Вот видишь, читатель, я честно выполнил все свои обещания. Я не зря говорил об опасностях, которые подстерегают нас на Ничейной земле. Правда, механицизм - это не название дикого племени и не имя его вождя.
Механицизм - это научное направление. Оно родилось во времена Ньютона. Когда законы Ньютона позволили объяснить механику солнечной системы, многим ученым показалось, что с помощью этих законов можно понять весь мир. Все явления они пытались свести к законам механики. А законы эти весьма просты. По плоскости катится шарик. Если бы не было трения, он катился бы бесконечно. Если на него действует сила, он начнет катиться быстрее. Два шарика притягивают друг друга с силой, пропорциональной их массе и обратно пропорциональной расстоянию. Впрочем, стоит ли говорить об этом подробно, если все это можно прочесть в учебнике средней школы?
Непонятно другое: какой тут может быть плен?
А вот какой. Если с помощью этих шариков пытаются объяснить более сложные вления, начинается механицизм. Механисты рассуждают так: любое тело состоит из молекул, а молекула - это тот же шарик. Значит, из таких же вот шариков состоит и живой организм, и все его органы, и все, что они производят. Поэтому нет существенной разницы между человеком и механизмом. Ну, а как же быть с мыслью? Очень просто: надо и ее свести к этим шарикам. Поэтому мысль стали представлять себе как некое вещество, которое мозгом производится так же, как, скажем, печенью вырабатывается желчь.
Очевидно, подобных взглядов и опасался Быстров. Но профессор с ним не согласен.
- При чем здесь механицизм! - горячится он. - Я призываю вас решать эту проблему в свете последних достижении науки, а вы подсовываете мне покойника, который был похоронен еще полвека на-, зад!

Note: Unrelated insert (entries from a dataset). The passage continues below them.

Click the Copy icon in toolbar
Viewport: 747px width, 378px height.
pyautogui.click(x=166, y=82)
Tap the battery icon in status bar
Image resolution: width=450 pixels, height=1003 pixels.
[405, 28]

Неужели вы впрямь считаете, будто специалисты из области кибернетики хотят доказать, что мысль подчиняется законам Ньютона?
- Нет, так не считаю. Но когда некоторые из современных ученых пытаются свести к простым сигналам любую сложную мысль, они в новой форме возрождают все тот же механицизм. Нельзя забывать о том, что мозгу присущи высшие формы движения, что их нельзя свести к простой сумме низших, потому что сложное движение имеет те качества, которых нет ни в одной из простейших форм.

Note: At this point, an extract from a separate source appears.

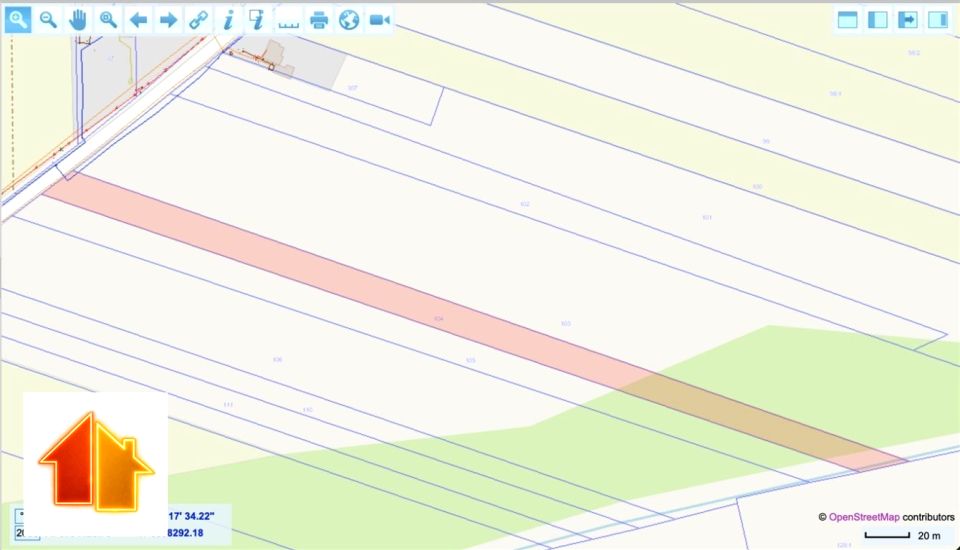
Task: Click the globe icon in toolbar
Action: [349, 20]
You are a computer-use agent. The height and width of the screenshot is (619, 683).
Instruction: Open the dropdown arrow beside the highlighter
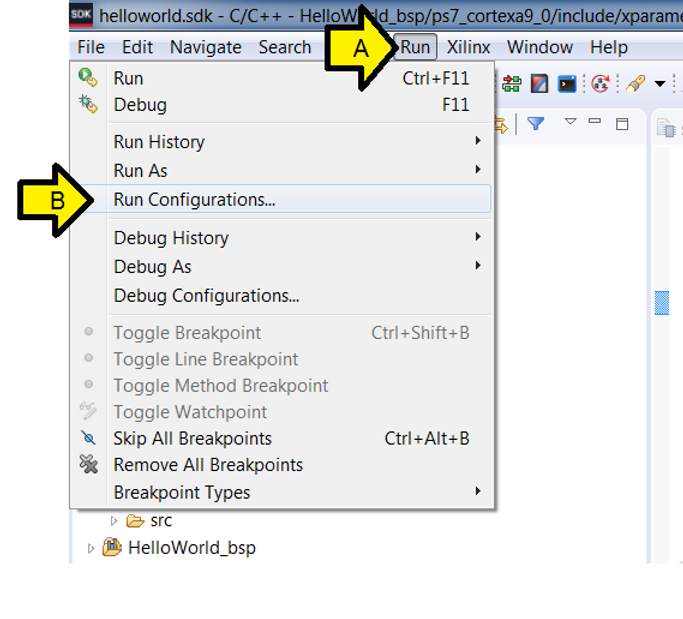pyautogui.click(x=660, y=85)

- Упрощать, конечно, не следует, - согласился профессор. - Но не менее опасной является и другая крайность. Есть, к сожалению, и такие ученые, которым в любой попытке глубже проникнуть в мозговые процессы мерещится механицизм.
- Уж не имеете ли вы в виду меня, профессор? - вспыхнул Быстров.
- Вас? Нет, я еще недостаточно хорошо понял вашу позицию в этом вопросе. Да и вообще зачем нам ссориться? Впереди трудный путь, а трудности лучше всего помогают людям узнать друг друга. Однако должен честно признаться, что ваша чрезмерная осторожность кажется мне излишней. Вы не находите, что мы с вами поменялись ролями? Недавно вы убеждали меня во всепроникающей сущности информации, а теперь мне приходится убеждать в этом вас. Мы же видели, что информация может одинаково проявлять себя в самых различных материальных системах. Почему же мозг должен представлять собой исключение? Оттого лишь, что он сложнее всех остальных систем? А не кажется ли вам, что с этих позиций вы проповедуете непознаваемость мысли? А ведь это, пожалуй, хуже механицизма. Смотрите, наука идет все дальше и дальше. Она дала вам новые методы, новое понятие - информацию, единицы для ее измерения - берите, пользуйтесь, идите дальше! Действительно, мозг порождает самую сложную форму движения. Но кто же, если не мы с вами, должен эту сложность преодолеть и понять? Отбросьте вашу чрезмерную робость - она мешает идти вперед.
Новая теория хочет связать живое и неживое? Но разве можно сводить высшие формы движения к низшим? Нет, на этом пути легко поскользнуться. Куда проще, не вникая в суть новых методов и понятий, повесить на них ярлычок: «Опасно - механицизм!» К счастью, мы с вами не верим чрезмерно осмотрительным людям. Мы ведь знаем, что наука требует не бесконечных оглядок, а дерзаний, поисков, стремительного порыва к тому, что ново, что зовет только вперед.